Research Paper Volume 15, Issue 8 pp 3107—3119
Melatonin induces cell cycle arrest and suppresses tumor invasion in urinary bladder urothelial carcinoma
- 1 Institute of Medicine, Chung Shan Medical University, Taichung, Taiwan
- 2 School of Medicine, Chung Shan Medical University, Taichung, Taiwan
- 3 Department of Urology, Chung Shan Medical University Hospital, Taichung, Taiwan
- 4 Department of Obstetrics and Gynecology, Chung Shan Medical University, Taichung, Taiwan
- 5 Division of Infertility Clinic, Lee Women’s Hospital, Taichung, Taiwan
Received: October 25, 2022 Accepted: April 10, 2023 Published: April 21, 2023
https://doi.org/10.18632/aging.204673How to Cite
Copyright: © 2023 Hsieh et al. This is an open access article distributed under the terms of the Creative Commons Attribution License (CC BY 3.0), which permits unrestricted use, distribution, and reproduction in any medium, provided the original author and source are credited.
Abstract
Urinary bladder urothelial carcinoma (UBUC) encompasses about 90% of all bladder cancer cases, and the mainstream treatment is the transurethral resection of the bladder tumor followed by intravesical instillation. High rates of mortality, recurrence, and progression in bladder cancer have stimulated the search for alternative adjuvant therapies. The aim of this study was to investigate the potential of melatonin as adjuvant therapy in bladder cancer. Cell viability and clonogenic ability were assessed by an MTT assay and colony formation. Cell cycle and apoptosis analysis were performed by flow cytometry and Hoechst 33342 staining, while cell metastasis capacity was measured by wound healing and transwell assays. Potential mechanisms were investigated by an oncology array and verified via western blotting. The melatonin treatment significantly reduced T24 and UMUC3 bladder cancer cell proliferation and clonogenic ability. G1 arrest and sub-G1 accumulation in the T24 and UMUC3 cells led to cell proliferation suppression and cell death, and Hoechst 33342 staining further verified the apoptosis induction directly by melatonin. Moreover, melatonin weakened cell motility and invasiveness.

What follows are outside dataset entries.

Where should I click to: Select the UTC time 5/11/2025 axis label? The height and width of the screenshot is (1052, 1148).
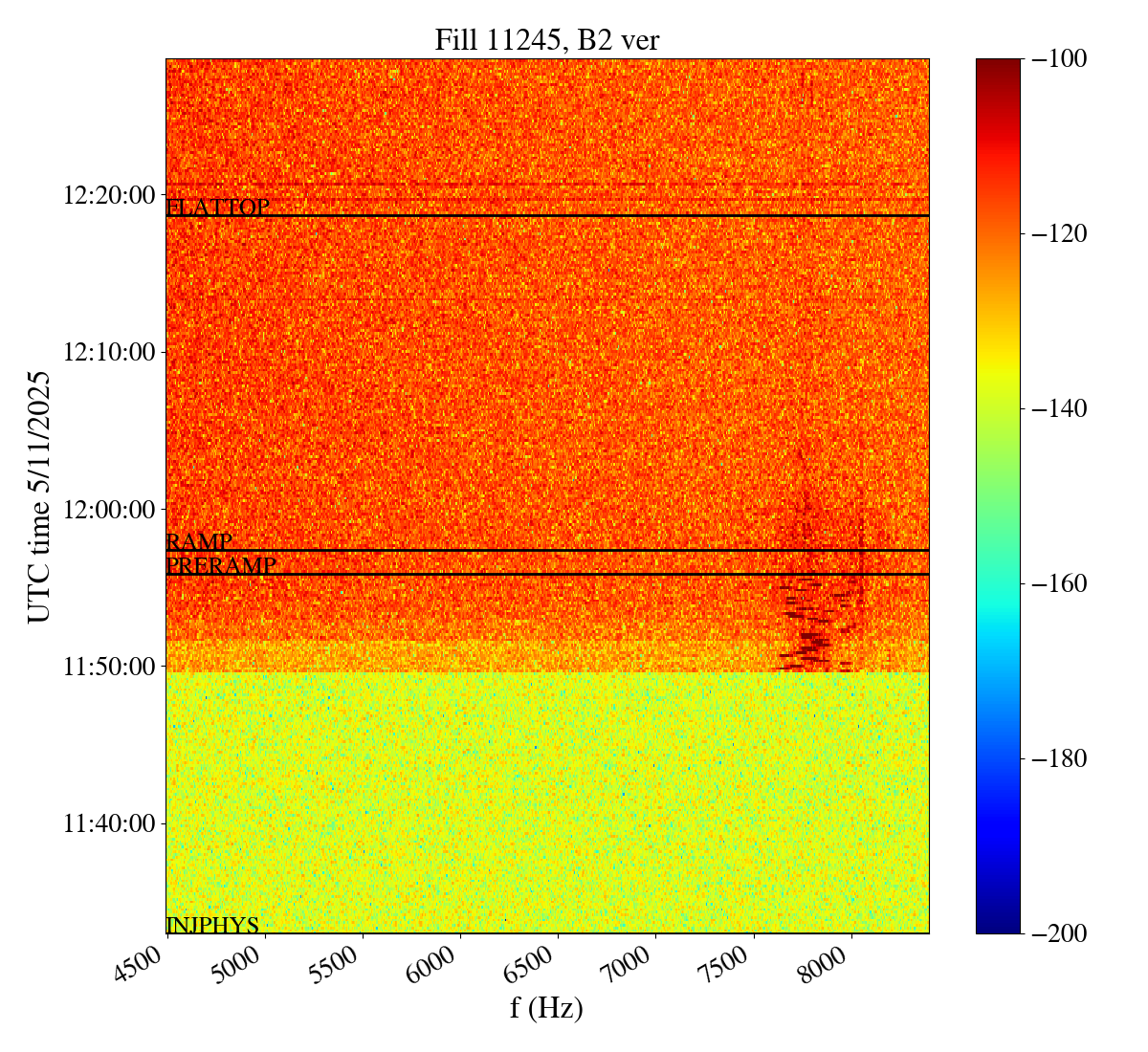[39, 495]
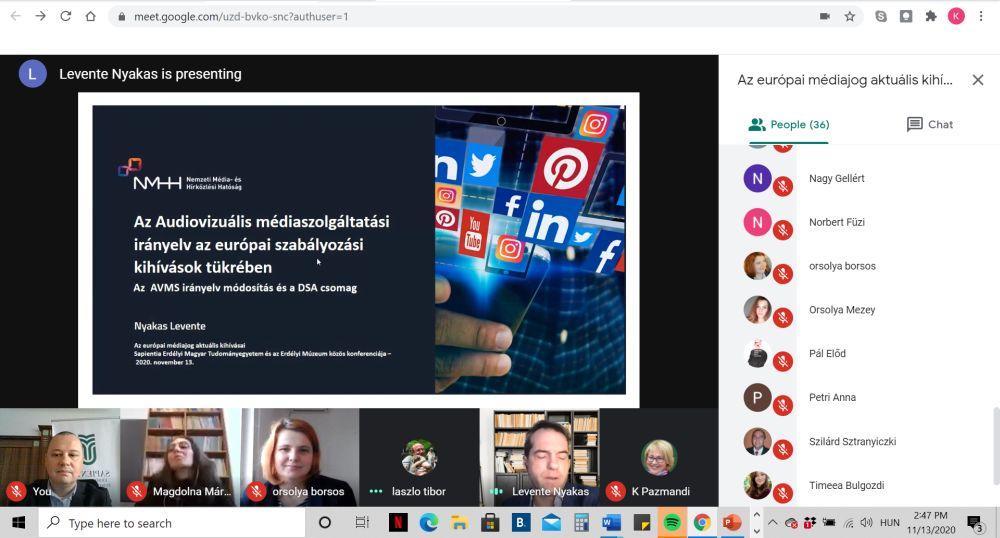This screenshot has width=1000, height=538.
Task: Click the muted mic icon next to Pál Előd
Action: click(x=783, y=362)

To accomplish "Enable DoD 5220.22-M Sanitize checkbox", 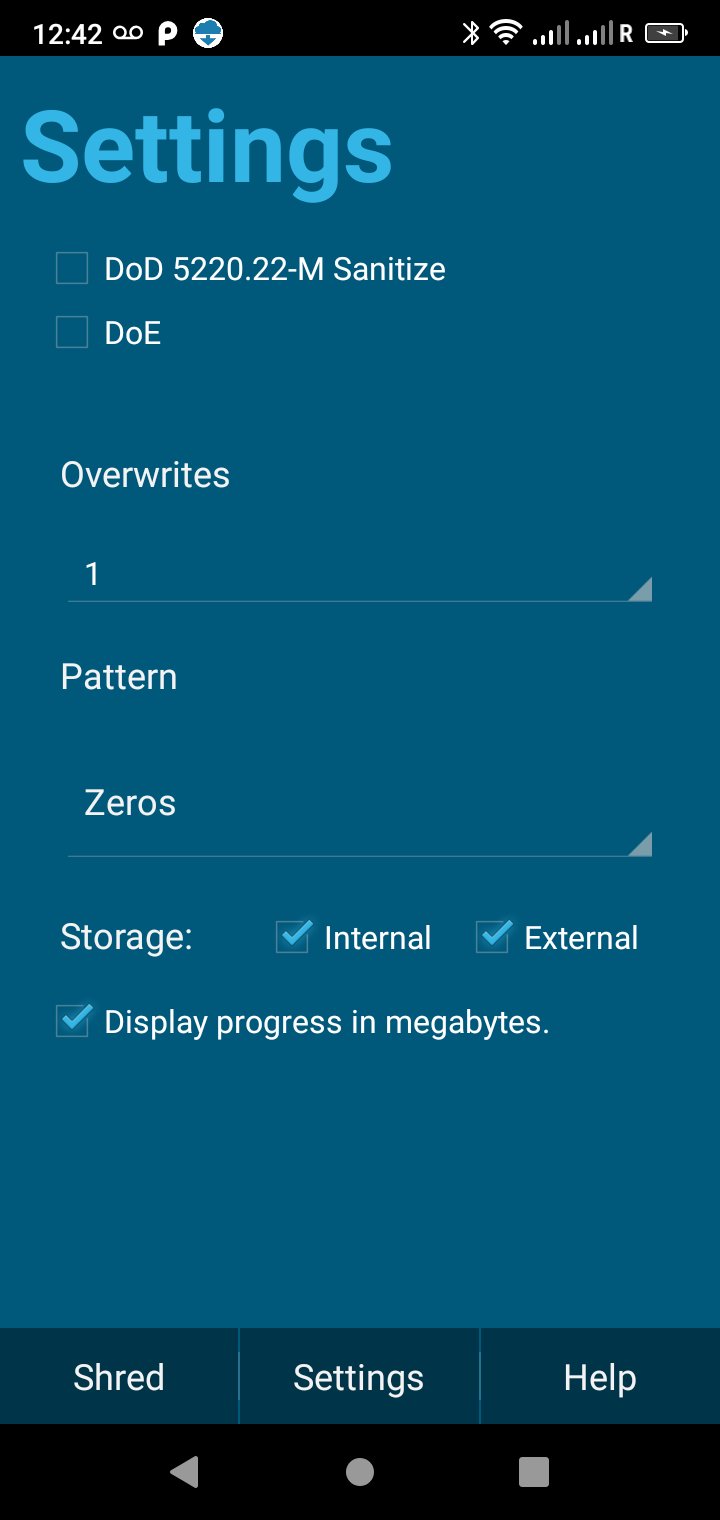I will tap(72, 269).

Based on the oncology array results, we demonstrated that melatonin exerts its anti-cancer effect by down-regulating the HIF-1α and NF-κB pathways and downstream pathways, including Bcl-2, leading to cell cycle arrest and apoptosis induction in the UBUC cells. Overall, these findings support the potential of melatonin as adjuvant therapy in bladder cancer.